Sebelum dominasi gim daring berbasis ponsel pintar dan kompetisi battle royale menguasai pasar saat ini, industri gim sempat didominasi oleh sebuah karya fenomenal bertajuk Zuma. Gim teka-teki (puzzle) ini hampir dapat ditemukan di setiap komputer pribadi maupun pusat penyewaan internet (warnet) pada masanya, menjadikannya salah satu hiburan digital paling populer di kalangan masyarakat luas.
Dikembangkan oleh PopCap Games dan dirilis secara perdana pada tahun 2003, Zuma membawa konsep permainan yang segar namun mudah dipahami. Pemain ditantang untuk mengendalikan sebuah katak batu di tengah arena, yang berfungsi sebagai pelontar bola berwarna. Tugas utamanya adalah menembakkan bola ke arah barisan bola yang bergerak, guna membentuk kombinasi tiga warna serupa atau lebih agar rangkaian tersebut lenyap dari lintasan.
Kesuksesan gim ini tidak terlepas dari desain mekanismenya yang intuitif, sehingga mampu menjangkau berbagai kelompok usia, mulai dari anak-anak hingga orang dewasa. Meskipun aturan dasarnya terlihat sederhana, gim ini menuntut kecepatan refleks yang tinggi sekaligus ketajaman strategi. Pemain harus cermat dalam memilih posisi tembakan serta memprediksi reaksi berantai demi mencegah barisan bola mencapai titik akhir yang ditandai dengan tengkorak.

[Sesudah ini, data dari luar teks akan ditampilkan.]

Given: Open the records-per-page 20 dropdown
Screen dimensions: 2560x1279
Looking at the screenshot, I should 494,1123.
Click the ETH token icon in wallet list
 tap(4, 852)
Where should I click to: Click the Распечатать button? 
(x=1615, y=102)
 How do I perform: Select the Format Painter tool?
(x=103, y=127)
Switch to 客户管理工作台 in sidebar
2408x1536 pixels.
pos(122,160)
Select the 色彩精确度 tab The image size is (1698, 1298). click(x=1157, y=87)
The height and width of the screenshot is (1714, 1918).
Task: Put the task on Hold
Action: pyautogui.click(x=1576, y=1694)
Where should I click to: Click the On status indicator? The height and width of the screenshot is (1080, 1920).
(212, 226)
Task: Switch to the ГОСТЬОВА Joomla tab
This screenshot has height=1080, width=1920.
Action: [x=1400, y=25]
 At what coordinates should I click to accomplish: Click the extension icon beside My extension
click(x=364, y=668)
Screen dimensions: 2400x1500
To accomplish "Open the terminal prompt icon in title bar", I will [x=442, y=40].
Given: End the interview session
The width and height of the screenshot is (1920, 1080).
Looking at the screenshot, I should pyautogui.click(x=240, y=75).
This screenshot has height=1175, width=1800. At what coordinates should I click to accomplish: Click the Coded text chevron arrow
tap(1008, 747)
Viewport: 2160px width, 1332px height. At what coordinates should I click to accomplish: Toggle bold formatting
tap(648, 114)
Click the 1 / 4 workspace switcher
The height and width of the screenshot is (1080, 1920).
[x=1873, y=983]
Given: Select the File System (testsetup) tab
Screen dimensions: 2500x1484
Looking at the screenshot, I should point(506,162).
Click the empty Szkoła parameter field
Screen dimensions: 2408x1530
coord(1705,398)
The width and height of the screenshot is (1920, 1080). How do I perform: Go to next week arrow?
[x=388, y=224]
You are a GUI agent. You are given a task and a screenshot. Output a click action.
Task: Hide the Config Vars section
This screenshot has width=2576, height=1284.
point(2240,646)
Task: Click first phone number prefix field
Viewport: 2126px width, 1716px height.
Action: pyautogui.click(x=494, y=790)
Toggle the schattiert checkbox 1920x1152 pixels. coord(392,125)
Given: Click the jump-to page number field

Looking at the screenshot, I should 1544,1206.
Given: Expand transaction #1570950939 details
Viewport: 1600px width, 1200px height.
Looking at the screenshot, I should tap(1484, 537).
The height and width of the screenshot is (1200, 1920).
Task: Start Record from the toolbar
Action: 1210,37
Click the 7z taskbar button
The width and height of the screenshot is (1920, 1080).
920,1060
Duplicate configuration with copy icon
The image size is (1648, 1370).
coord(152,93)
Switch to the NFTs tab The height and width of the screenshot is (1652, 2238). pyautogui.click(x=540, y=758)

Seiring meningkatnya level, tantangan yang diberikan pun semakin intens dengan tempo pergerakan bola yang lebih cepat dan pola lintasan yang jauh lebih rumit. Dinamika ini berhasil menjaga tingkat kesulitan yang konsisten, membuat pemain merasa selalu tertantang untuk terus mencoba kembali. Hingga hari ini, Zuma tetap melegenda sebagai salah satu pilar utama yang membesarkan nama PopCap Games dan mencatatkan sejarah penting dalam evolusi gim kasual di dunia.